‘(Untitled)’ doesn’t try hard enough

Posted: November 12, 2009

"(Untitled)" isn't untitled - its title is a hint that it has something to do with contemporary art.

The movie (directed by "Bartelby" helmer Jonathan Parker) stars Adam Goldberg and Eion Bailey as contrasting brothers. Goldberg's a poor and obscure composer of atonal music, the other guy a rich and successful painter of soulless hotel art.

Right away, you wonder if the filmmakers are trying hard enough. They cast the blandly handsome Bailey as the vacuous artist, the bearded, glaring Goldberg as the difficult genius. Wouldn't it have been interesting to switch it up? (Or cast two guys who you might remotely believe to be brothers?)

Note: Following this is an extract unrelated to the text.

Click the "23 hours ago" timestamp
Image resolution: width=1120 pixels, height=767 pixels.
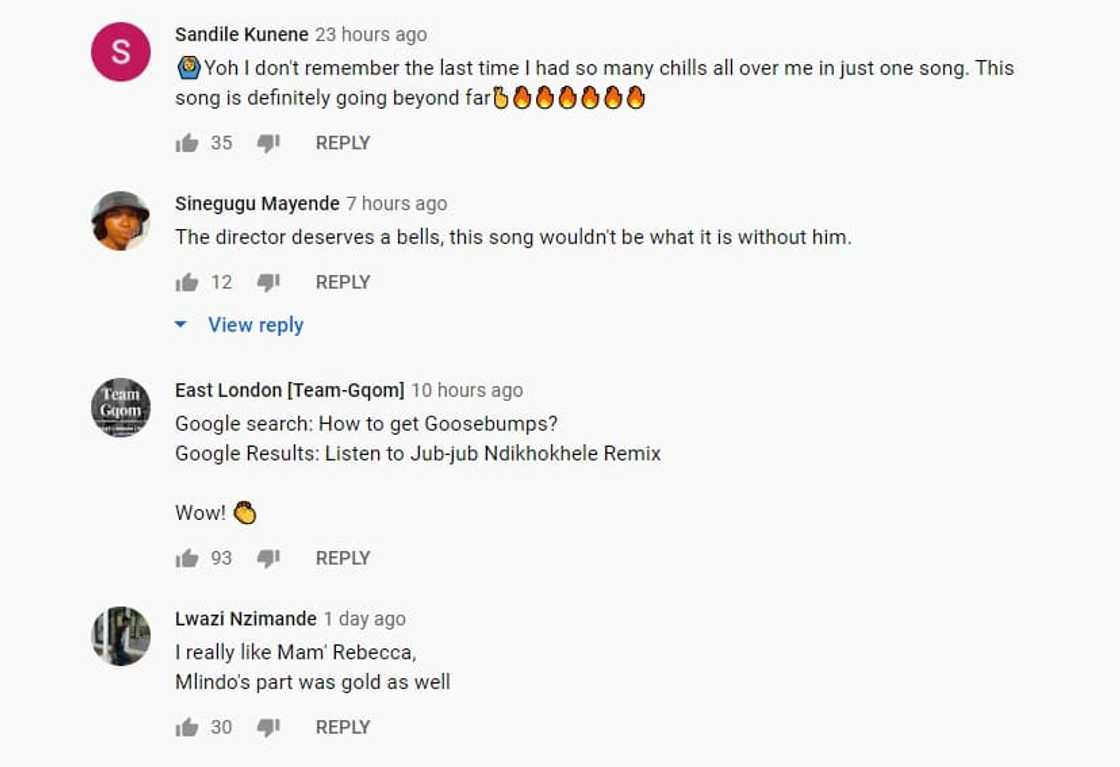pyautogui.click(x=371, y=34)
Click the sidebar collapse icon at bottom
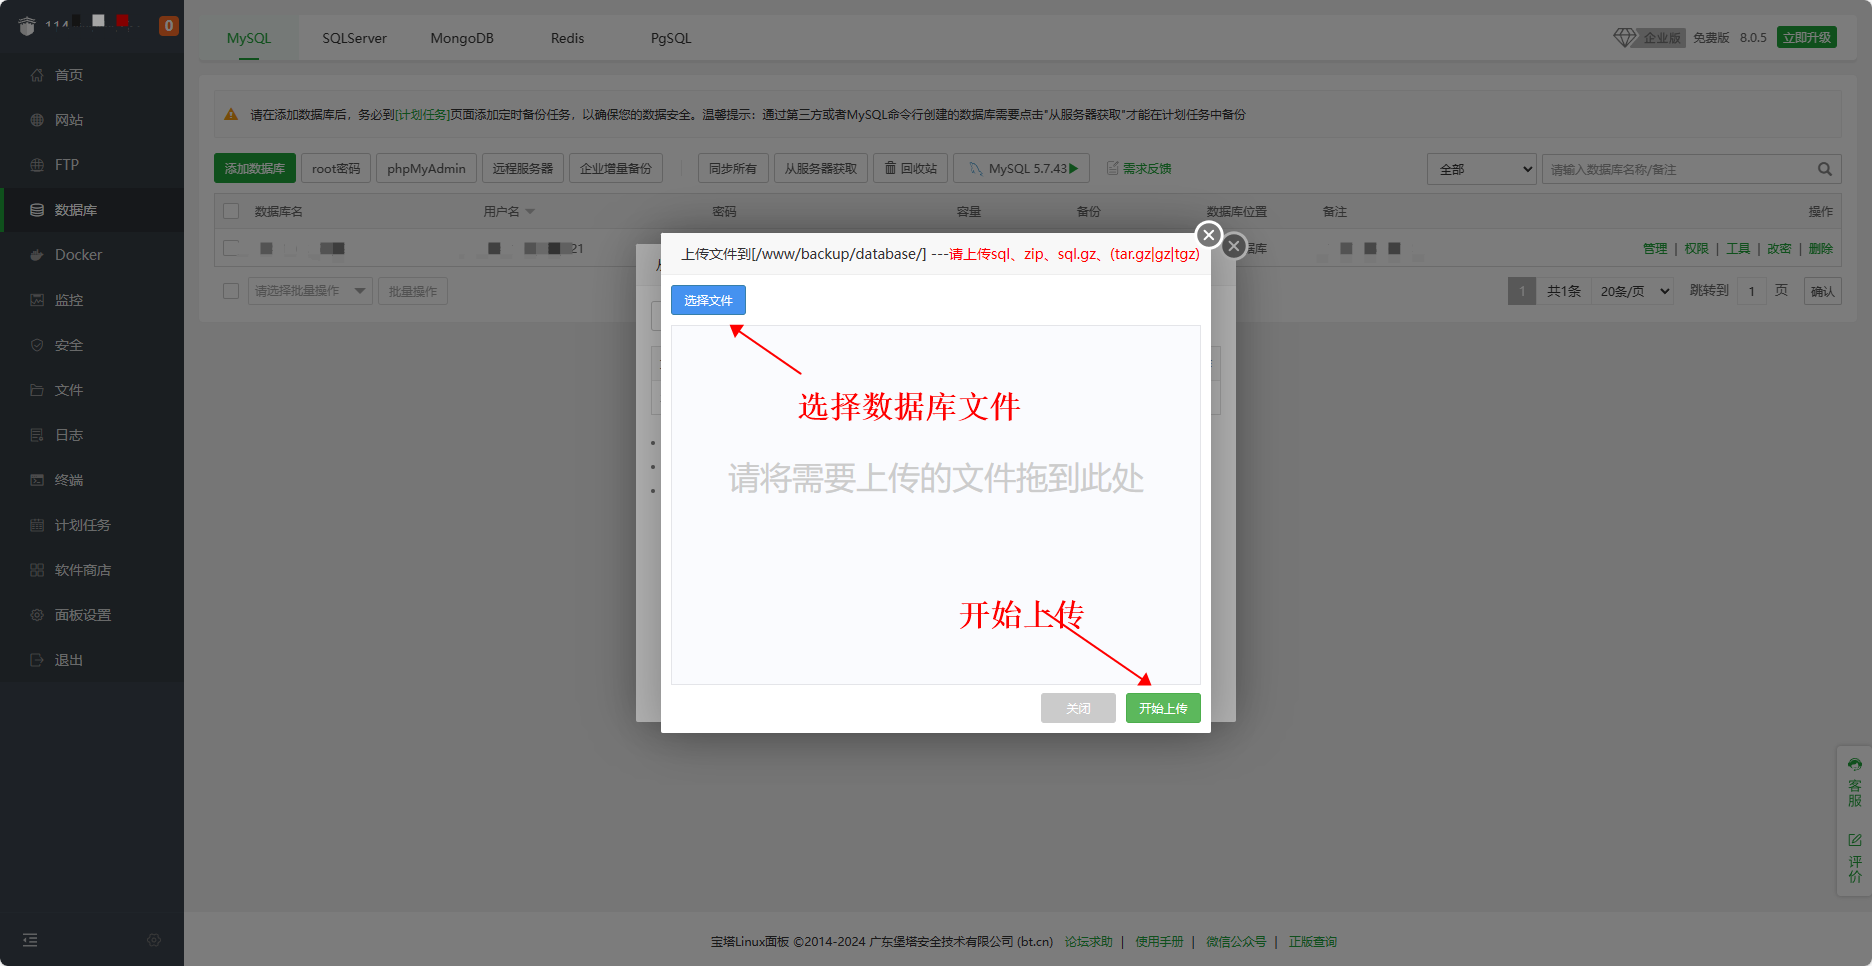 pyautogui.click(x=30, y=940)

Parker has more luck with the character of Madeleine Gray (foxy Marley Shelton), a gallery owner who uses the profits from slick, successful artists to underwrite the misunderstood and undervalued work of guys like Goldberg's composer.

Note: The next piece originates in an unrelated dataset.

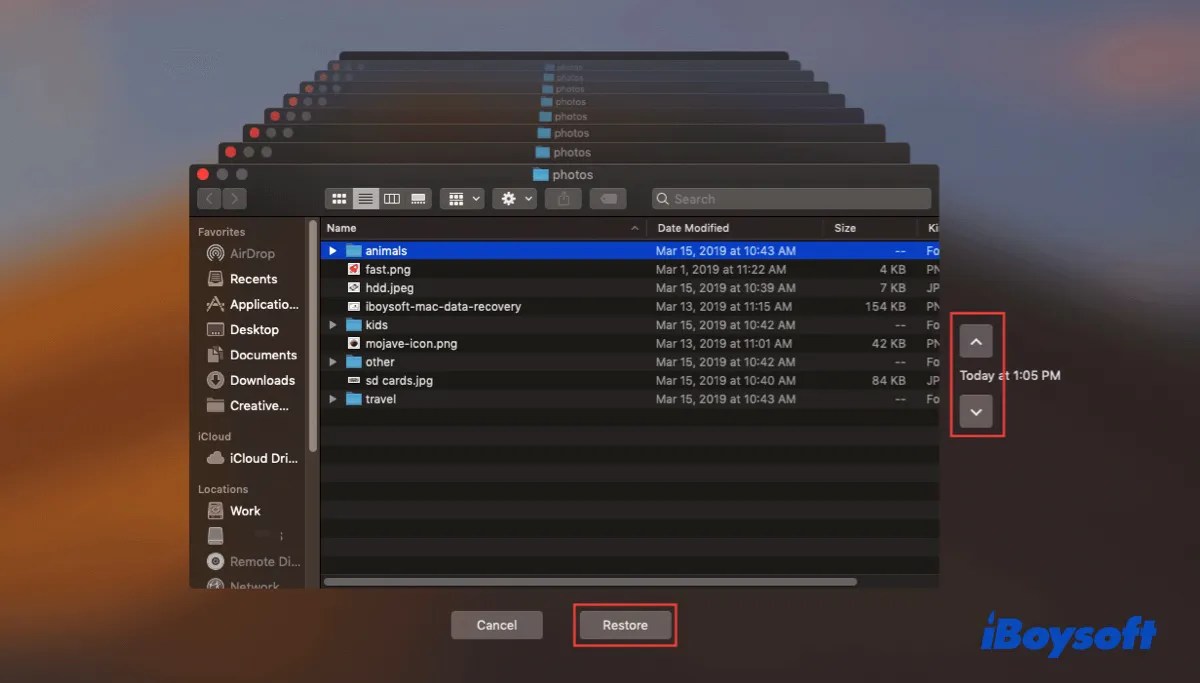Cancel the Time Machine restore
This screenshot has height=683, width=1200.
[497, 624]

Gray is thankfully more than a cynical, money-changing promoter - she believes in her own taste, and in the cause of finding and subsidizing worthwhile art. It helps that she's willing to sleep with guys in whom she believes, giving the movie a much-needed pulse.

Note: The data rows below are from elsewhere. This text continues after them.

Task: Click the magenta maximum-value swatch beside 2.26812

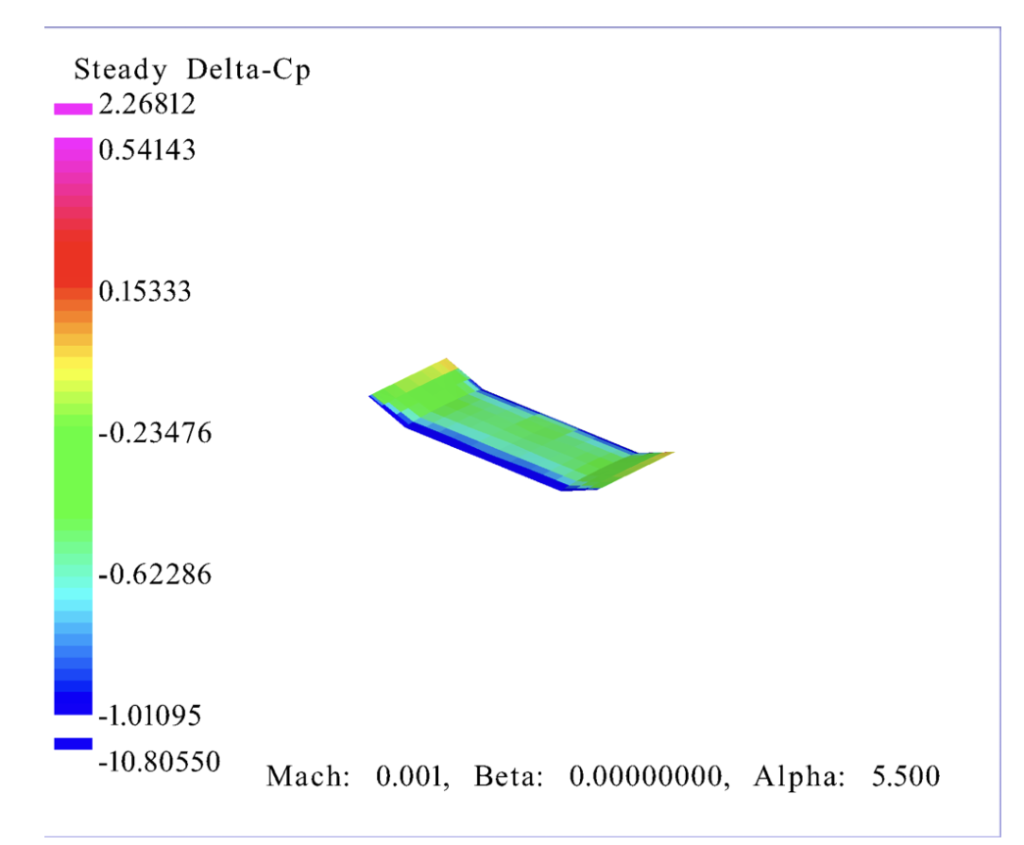Action: (73, 108)
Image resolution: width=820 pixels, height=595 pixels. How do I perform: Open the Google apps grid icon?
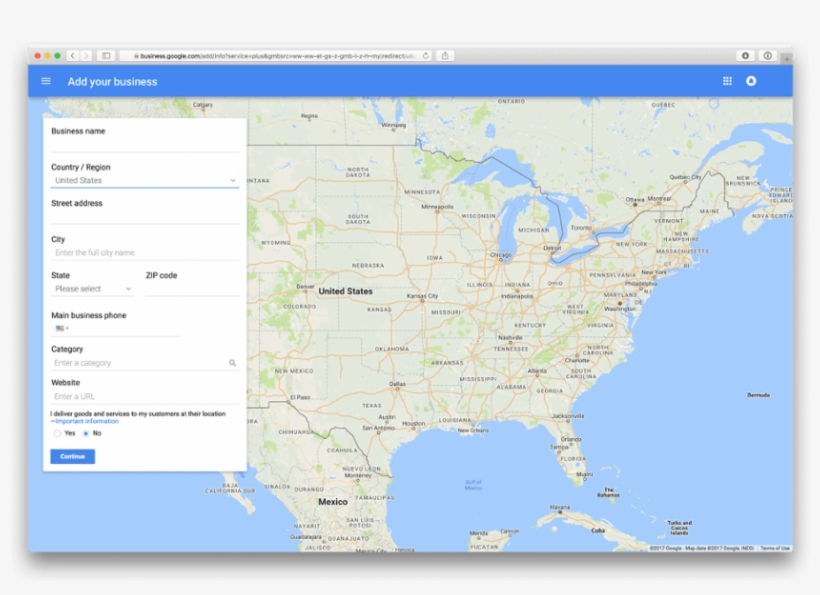click(727, 81)
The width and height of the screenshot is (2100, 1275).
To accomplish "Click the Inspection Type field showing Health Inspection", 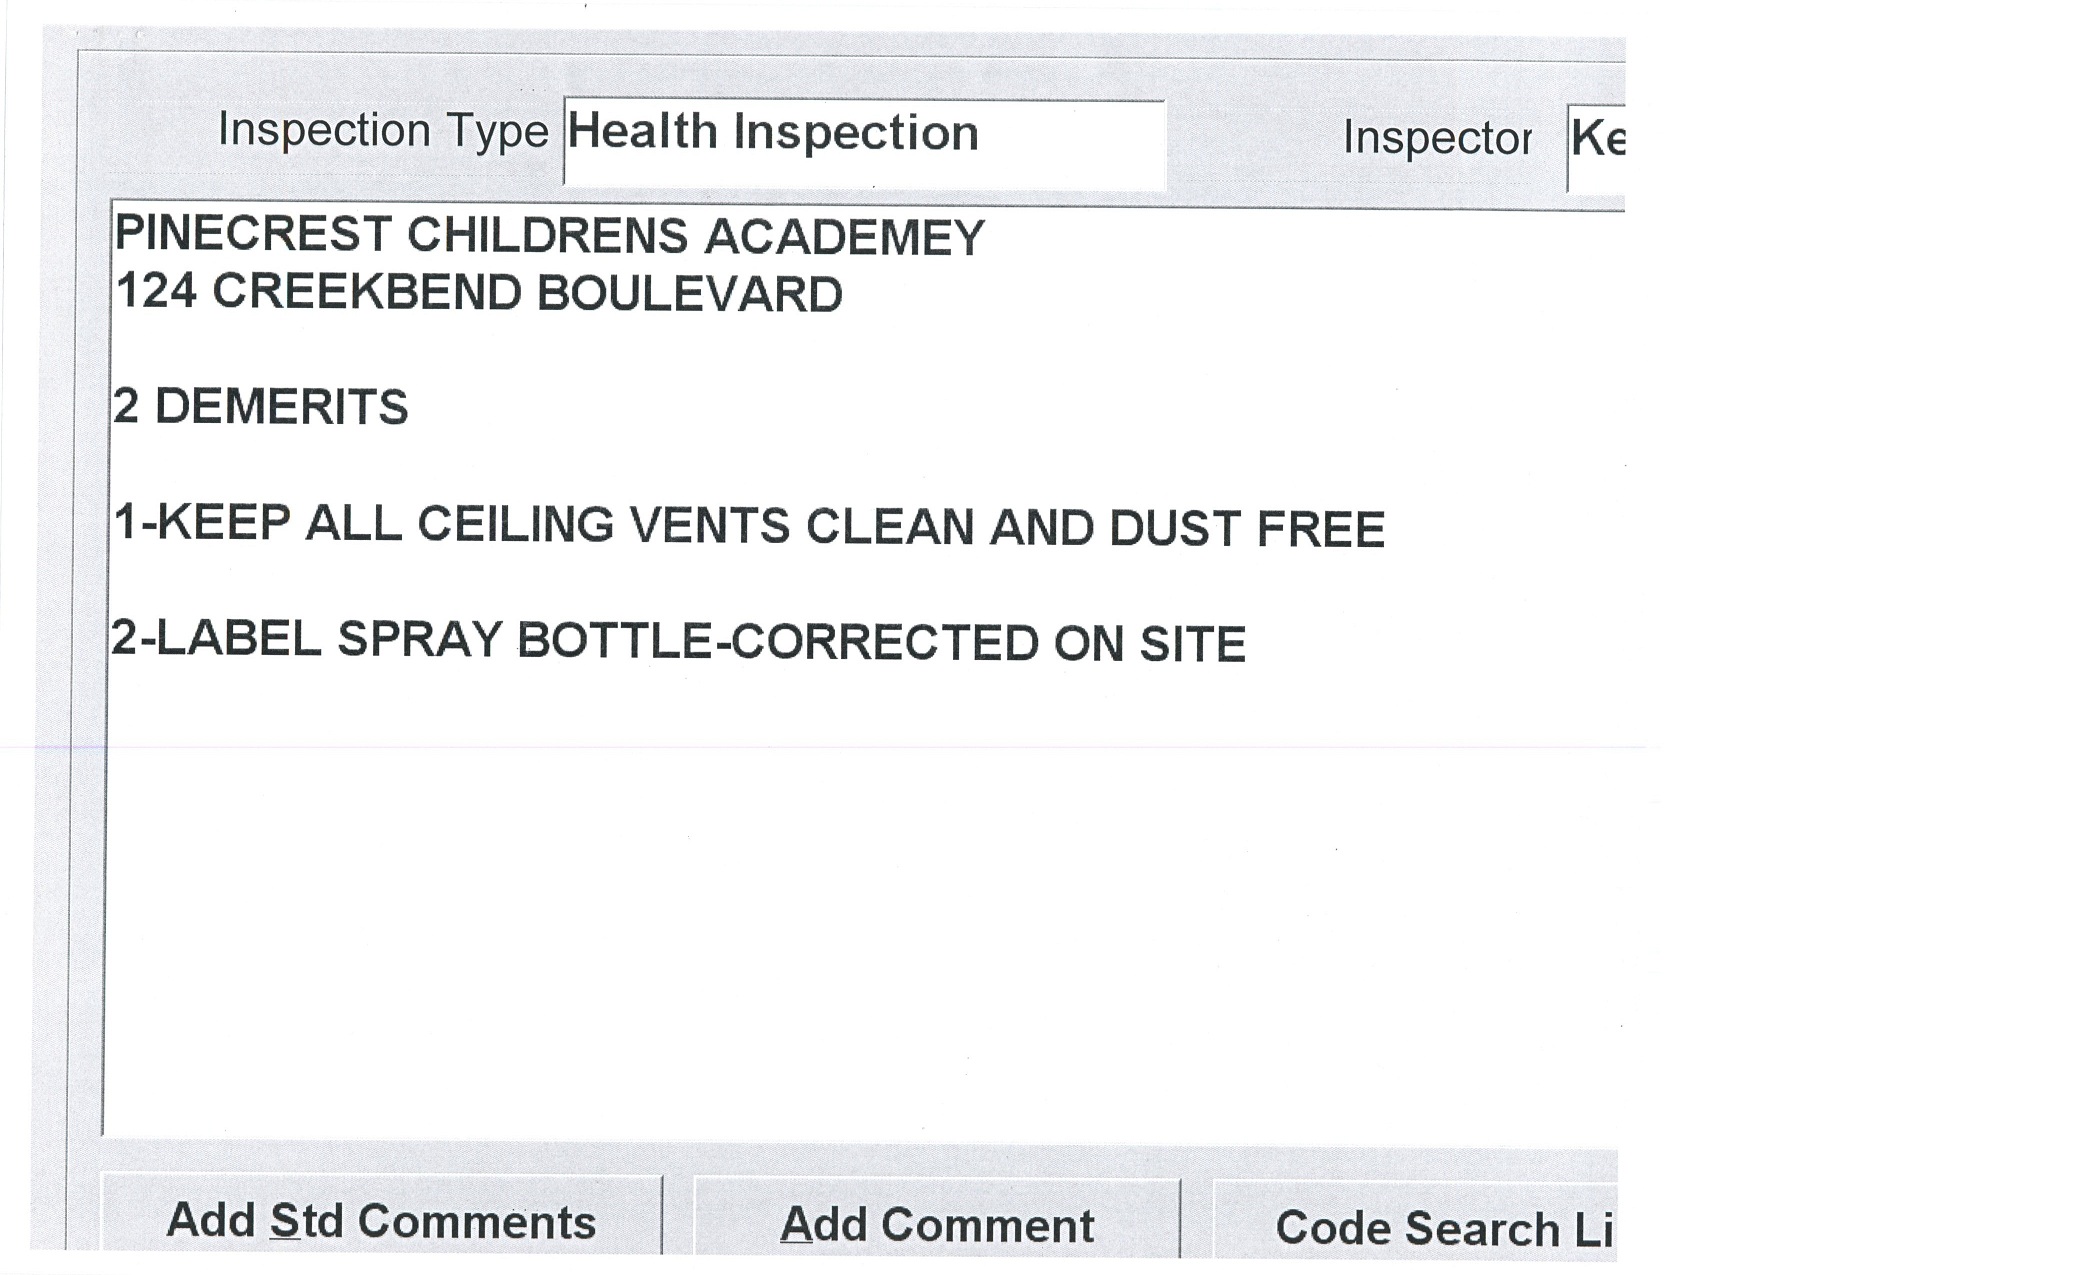I will tap(864, 141).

Still, satire is the movie's main aim, and it's the least effective aspect of "Untitled." Fatuous patrons, self-promoting artists, frauds, mercenaries, none of these art-world types amounts to much.

Worse, none of the main characters learns, grows or changes much. Well, I take that back - Shelton changes almost constantly, if you're talking about her wardrobe.

She has a fantastic collection of pretentious outfits, and an even more compelling collection of underwear.